Start of Block

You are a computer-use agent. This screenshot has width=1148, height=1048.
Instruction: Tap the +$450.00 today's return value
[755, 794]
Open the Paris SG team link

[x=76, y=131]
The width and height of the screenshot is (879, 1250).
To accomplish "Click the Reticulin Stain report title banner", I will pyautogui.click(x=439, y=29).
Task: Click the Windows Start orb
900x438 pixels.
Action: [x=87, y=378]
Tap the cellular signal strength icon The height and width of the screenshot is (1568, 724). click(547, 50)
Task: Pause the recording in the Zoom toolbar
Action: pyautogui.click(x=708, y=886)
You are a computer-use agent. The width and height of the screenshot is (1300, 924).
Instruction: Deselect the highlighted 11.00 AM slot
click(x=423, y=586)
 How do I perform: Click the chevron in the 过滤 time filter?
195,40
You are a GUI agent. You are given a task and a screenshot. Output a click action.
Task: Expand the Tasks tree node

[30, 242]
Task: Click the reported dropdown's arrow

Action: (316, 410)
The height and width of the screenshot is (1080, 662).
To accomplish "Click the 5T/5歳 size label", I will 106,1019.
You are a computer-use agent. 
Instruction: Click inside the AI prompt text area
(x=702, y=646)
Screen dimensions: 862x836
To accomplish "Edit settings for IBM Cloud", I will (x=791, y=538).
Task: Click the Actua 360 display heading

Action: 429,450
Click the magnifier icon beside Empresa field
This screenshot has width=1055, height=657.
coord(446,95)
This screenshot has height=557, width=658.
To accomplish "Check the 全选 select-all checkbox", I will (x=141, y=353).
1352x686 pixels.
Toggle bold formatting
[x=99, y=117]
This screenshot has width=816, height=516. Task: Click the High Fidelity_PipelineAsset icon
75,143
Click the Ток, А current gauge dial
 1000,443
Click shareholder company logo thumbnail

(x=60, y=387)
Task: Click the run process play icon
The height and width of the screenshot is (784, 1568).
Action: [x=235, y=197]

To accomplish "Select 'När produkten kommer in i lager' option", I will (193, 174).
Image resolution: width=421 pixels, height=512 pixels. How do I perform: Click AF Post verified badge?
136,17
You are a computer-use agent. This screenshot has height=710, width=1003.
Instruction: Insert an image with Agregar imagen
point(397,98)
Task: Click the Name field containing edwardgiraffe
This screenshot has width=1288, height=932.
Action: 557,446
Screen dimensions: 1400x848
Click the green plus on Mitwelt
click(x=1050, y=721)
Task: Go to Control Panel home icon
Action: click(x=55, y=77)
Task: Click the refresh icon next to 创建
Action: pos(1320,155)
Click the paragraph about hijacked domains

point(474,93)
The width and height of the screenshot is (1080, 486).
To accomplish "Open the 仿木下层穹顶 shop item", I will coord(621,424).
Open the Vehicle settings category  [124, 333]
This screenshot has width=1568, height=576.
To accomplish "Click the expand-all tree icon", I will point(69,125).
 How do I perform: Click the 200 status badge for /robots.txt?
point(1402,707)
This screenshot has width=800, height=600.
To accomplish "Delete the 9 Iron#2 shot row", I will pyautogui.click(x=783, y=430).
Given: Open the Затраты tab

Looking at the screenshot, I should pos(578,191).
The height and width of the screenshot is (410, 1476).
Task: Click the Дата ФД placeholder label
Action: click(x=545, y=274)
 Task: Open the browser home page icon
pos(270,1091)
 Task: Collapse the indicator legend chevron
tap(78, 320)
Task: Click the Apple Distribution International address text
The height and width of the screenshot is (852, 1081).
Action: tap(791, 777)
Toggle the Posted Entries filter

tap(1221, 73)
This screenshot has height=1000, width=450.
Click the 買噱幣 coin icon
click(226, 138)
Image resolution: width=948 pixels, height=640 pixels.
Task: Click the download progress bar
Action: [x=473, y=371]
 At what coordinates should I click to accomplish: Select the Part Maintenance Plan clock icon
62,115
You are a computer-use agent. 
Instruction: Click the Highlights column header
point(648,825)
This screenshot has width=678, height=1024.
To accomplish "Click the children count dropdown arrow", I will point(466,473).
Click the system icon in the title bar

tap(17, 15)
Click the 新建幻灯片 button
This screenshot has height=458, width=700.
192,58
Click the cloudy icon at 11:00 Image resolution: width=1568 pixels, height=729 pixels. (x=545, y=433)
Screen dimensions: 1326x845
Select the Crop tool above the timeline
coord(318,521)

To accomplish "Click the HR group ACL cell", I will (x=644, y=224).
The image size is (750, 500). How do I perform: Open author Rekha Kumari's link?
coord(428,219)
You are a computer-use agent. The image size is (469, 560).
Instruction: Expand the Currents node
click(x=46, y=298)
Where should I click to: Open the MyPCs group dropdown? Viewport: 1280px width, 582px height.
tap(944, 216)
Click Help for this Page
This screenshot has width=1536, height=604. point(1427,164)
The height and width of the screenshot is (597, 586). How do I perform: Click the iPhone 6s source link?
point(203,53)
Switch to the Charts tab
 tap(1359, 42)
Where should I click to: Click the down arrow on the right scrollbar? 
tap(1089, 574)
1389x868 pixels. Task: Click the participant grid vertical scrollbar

End of Block

Reproduce every entry above. Make each line identical to the original.

You are a computer-use agent. This screenshot has width=1148, height=1048.
Instruction: Tap the +$450.00 today's return value
[755, 794]
Open the Paris SG team link

[x=76, y=131]
The width and height of the screenshot is (879, 1250).
To accomplish "Click the Reticulin Stain report title banner", I will pyautogui.click(x=439, y=29).
Task: Click the Windows Start orb
900x438 pixels.
Action: [x=87, y=378]
Tap the cellular signal strength icon The height and width of the screenshot is (1568, 724). click(547, 50)
Task: Pause the recording in the Zoom toolbar
Action: pyautogui.click(x=708, y=886)
You are a computer-use agent. The width and height of the screenshot is (1300, 924).
Instruction: Deselect the highlighted 11.00 AM slot
click(x=423, y=586)
 How do I perform: Click the chevron in the 过滤 time filter?
195,40
You are a GUI agent. You are given a task and a screenshot. Output a click action.
Task: Expand the Tasks tree node

[30, 242]
Task: Click the reported dropdown's arrow

Action: (316, 410)
The height and width of the screenshot is (1080, 662).
To accomplish "Click the 5T/5歳 size label", I will 106,1019.
You are a computer-use agent. 
Instruction: Click inside the AI prompt text area
(x=702, y=646)
Screen dimensions: 862x836
To accomplish "Edit settings for IBM Cloud", I will (x=791, y=538).
Task: Click the Actua 360 display heading

Action: 429,450
Click the magnifier icon beside Empresa field
This screenshot has width=1055, height=657.
coord(446,95)
This screenshot has height=557, width=658.
To accomplish "Check the 全选 select-all checkbox", I will (x=141, y=353).
1352x686 pixels.
Toggle bold formatting
[x=99, y=117]
This screenshot has width=816, height=516. Task: Click the High Fidelity_PipelineAsset icon
75,143
Click the Ток, А current gauge dial
 1000,443
Click shareholder company logo thumbnail

(x=60, y=387)
Task: Click the run process play icon
The height and width of the screenshot is (784, 1568).
Action: [x=235, y=197]

To accomplish "Select 'När produkten kommer in i lager' option", I will (193, 174).
Image resolution: width=421 pixels, height=512 pixels. How do I perform: Click AF Post verified badge?
136,17
You are a computer-use agent. This screenshot has height=710, width=1003.
Instruction: Insert an image with Agregar imagen
point(397,98)
Task: Click the Name field containing edwardgiraffe
This screenshot has width=1288, height=932.
Action: 557,446
Screen dimensions: 1400x848
Click the green plus on Mitwelt
click(x=1050, y=721)
Task: Go to Control Panel home icon
Action: click(x=55, y=77)
Task: Click the refresh icon next to 创建
Action: pos(1320,155)
Click the paragraph about hijacked domains

point(474,93)
The width and height of the screenshot is (1080, 486).
To accomplish "Open the 仿木下层穹顶 shop item", I will coord(621,424).
Open the Vehicle settings category  [124, 333]
This screenshot has width=1568, height=576.
To accomplish "Click the expand-all tree icon", I will point(69,125).
 How do I perform: Click the 200 status badge for /robots.txt?
point(1402,707)
This screenshot has width=800, height=600.
To accomplish "Delete the 9 Iron#2 shot row", I will pyautogui.click(x=783, y=430).
Given: Open the Затраты tab

Looking at the screenshot, I should pos(578,191).
The height and width of the screenshot is (410, 1476).
Task: Click the Дата ФД placeholder label
Action: click(x=545, y=274)
 Task: Open the browser home page icon
pos(270,1091)
 Task: Collapse the indicator legend chevron
tap(78, 320)
Task: Click the Apple Distribution International address text
The height and width of the screenshot is (852, 1081).
Action: tap(791, 777)
Toggle the Posted Entries filter

tap(1221, 73)
This screenshot has height=1000, width=450.
Click the 買噱幣 coin icon
click(226, 138)
Image resolution: width=948 pixels, height=640 pixels.
Task: Click the download progress bar
Action: [x=473, y=371]
 At what coordinates should I click to accomplish: Select the Part Maintenance Plan clock icon
62,115
You are a computer-use agent. 
Instruction: Click the Highlights column header
point(648,825)
This screenshot has width=678, height=1024.
To accomplish "Click the children count dropdown arrow", I will point(466,473).
Click the system icon in the title bar

tap(17, 15)
Click the 新建幻灯片 button
This screenshot has height=458, width=700.
192,58
Click the cloudy icon at 11:00 Image resolution: width=1568 pixels, height=729 pixels. (x=545, y=433)
Screen dimensions: 1326x845
Select the Crop tool above the timeline
coord(318,521)

To accomplish "Click the HR group ACL cell", I will (x=644, y=224).
The image size is (750, 500). How do I perform: Open author Rekha Kumari's link?
coord(428,219)
You are a computer-use agent. The image size is (469, 560).
Instruction: Expand the Currents node
click(x=46, y=298)
Where should I click to: Open the MyPCs group dropdown? Viewport: 1280px width, 582px height.
tap(944, 216)
Click Help for this Page
This screenshot has width=1536, height=604. point(1427,164)
The height and width of the screenshot is (597, 586). How do I perform: Click the iPhone 6s source link?
point(203,53)
Switch to the Charts tab
 tap(1359, 42)
Where should I click to: Click the down arrow on the right scrollbar? 
tap(1089, 574)
1389x868 pixels. Task: Click the participant grid vertical scrollbar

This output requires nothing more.